** Exercise instructions **
Please copy out every line of the listing below in which the word "agent" appears.

** Given records **
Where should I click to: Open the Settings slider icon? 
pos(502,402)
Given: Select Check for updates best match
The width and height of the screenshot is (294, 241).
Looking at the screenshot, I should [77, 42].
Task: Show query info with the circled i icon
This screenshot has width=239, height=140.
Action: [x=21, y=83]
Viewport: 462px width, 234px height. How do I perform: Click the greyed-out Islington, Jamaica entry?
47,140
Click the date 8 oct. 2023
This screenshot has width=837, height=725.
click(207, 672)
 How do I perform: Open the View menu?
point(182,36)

* * *

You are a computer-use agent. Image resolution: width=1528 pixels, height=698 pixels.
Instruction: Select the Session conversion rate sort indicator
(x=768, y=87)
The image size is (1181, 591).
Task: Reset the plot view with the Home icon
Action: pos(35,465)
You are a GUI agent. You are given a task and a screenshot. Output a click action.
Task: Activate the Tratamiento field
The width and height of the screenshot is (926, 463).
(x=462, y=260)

** Reply **
You are a computer-use agent. Image resolution: width=1528 pixels, height=698 pixels.
You are a GUI agent. You are given a task and a screenshot. Output a click action.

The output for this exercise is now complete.